## WHAT IS NEEDED
Retrieve each line that contains the word "computer" from the entries below.

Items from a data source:
========================================================================

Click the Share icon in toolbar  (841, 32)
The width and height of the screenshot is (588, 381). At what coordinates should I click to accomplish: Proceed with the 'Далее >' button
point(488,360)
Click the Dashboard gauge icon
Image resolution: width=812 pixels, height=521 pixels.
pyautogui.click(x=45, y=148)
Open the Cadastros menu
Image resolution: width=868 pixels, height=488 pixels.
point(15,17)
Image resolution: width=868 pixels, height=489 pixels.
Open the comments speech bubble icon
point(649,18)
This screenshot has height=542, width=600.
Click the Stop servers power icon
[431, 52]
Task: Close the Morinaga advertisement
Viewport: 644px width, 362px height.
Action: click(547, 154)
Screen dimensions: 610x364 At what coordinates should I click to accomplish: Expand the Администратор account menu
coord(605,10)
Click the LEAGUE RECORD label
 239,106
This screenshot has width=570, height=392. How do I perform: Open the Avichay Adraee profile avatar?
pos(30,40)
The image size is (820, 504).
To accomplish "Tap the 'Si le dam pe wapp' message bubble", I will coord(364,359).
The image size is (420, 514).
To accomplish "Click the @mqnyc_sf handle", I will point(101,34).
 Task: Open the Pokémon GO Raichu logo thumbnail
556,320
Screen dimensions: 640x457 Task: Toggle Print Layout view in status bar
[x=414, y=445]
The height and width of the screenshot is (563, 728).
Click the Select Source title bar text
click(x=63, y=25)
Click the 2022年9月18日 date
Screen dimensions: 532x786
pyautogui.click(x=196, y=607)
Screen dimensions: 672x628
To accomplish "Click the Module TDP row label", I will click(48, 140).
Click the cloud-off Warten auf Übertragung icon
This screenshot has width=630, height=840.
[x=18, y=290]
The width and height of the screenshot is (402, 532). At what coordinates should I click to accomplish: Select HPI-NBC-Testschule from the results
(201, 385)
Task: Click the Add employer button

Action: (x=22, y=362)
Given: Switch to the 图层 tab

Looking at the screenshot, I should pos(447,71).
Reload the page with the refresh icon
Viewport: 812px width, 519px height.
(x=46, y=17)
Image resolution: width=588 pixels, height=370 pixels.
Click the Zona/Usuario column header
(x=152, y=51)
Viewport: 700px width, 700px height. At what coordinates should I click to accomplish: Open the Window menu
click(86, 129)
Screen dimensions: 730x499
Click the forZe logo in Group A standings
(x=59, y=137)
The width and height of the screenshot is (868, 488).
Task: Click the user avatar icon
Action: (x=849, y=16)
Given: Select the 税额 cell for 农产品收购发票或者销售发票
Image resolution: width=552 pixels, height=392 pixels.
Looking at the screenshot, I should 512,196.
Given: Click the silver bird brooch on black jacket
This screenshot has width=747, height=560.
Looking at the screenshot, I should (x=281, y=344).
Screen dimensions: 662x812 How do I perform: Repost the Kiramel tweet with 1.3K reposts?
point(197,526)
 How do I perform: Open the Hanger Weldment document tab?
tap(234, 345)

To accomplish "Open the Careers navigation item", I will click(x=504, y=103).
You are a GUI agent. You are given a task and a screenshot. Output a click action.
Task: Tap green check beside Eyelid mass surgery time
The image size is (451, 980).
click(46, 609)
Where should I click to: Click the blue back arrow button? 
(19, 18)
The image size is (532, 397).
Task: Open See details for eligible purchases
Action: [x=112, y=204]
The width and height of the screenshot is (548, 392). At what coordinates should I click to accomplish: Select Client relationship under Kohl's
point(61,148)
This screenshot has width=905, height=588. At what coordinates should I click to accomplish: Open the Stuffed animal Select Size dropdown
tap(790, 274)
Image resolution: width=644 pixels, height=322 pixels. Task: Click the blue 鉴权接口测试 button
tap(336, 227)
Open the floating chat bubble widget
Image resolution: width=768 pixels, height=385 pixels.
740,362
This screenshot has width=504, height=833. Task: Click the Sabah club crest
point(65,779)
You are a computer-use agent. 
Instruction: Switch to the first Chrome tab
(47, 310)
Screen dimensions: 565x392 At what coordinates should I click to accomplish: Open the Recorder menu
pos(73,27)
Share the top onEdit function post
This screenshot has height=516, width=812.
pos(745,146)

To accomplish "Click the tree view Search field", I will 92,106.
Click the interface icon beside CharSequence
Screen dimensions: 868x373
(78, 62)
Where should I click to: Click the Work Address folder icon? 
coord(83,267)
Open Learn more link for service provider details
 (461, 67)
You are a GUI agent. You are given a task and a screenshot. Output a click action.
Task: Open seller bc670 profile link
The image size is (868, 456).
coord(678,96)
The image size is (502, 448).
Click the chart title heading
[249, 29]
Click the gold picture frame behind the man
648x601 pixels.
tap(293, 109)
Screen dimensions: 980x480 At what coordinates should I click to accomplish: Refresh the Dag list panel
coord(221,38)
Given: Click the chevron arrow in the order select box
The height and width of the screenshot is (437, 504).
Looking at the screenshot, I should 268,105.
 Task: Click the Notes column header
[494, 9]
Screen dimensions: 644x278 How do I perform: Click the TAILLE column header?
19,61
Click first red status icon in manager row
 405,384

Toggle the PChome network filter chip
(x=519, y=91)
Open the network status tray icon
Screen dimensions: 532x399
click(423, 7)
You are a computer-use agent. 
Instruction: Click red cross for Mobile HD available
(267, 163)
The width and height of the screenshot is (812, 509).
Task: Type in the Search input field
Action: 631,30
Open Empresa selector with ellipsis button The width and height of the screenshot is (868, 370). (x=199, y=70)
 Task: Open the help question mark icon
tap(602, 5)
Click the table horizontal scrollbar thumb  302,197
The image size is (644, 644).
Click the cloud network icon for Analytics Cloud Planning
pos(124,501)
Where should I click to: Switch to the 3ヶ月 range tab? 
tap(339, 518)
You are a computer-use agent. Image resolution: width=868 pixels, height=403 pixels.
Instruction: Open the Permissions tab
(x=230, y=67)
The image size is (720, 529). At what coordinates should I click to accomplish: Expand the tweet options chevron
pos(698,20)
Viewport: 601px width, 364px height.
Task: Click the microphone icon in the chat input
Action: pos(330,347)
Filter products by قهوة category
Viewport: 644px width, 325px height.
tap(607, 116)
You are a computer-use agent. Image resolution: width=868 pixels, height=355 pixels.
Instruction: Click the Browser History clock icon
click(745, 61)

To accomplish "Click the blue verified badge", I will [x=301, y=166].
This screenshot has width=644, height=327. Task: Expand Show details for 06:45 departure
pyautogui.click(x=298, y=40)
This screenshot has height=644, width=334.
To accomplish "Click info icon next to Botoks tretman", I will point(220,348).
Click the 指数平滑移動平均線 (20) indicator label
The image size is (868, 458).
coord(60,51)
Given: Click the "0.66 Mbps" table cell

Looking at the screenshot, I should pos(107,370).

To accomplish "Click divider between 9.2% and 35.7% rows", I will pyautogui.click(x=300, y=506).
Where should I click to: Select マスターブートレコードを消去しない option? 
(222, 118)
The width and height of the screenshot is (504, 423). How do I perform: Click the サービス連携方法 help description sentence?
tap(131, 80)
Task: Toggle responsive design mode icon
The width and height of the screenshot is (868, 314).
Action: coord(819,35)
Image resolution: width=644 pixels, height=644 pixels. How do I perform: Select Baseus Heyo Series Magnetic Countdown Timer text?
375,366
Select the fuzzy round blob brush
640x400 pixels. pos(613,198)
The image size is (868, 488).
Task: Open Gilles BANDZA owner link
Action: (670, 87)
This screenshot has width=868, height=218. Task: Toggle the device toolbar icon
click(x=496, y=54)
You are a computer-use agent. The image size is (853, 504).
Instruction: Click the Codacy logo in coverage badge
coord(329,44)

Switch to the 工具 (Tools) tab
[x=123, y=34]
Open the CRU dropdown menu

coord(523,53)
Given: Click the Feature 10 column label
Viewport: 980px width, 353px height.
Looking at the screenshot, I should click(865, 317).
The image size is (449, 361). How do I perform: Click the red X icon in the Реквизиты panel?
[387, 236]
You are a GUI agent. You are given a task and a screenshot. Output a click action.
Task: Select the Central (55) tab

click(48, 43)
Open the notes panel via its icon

========================================================================

## EXERCISE SOLUTION
You are a computer-use agent. 
You are a computer-use agent. 
You are a computer-use agent. Image resolution: width=868 pixels, height=403 pixels.
You are a computer-use agent. Image resolution: width=868 pixels, height=355 pixels.
You are a computer-use agent. The image size is (853, 504).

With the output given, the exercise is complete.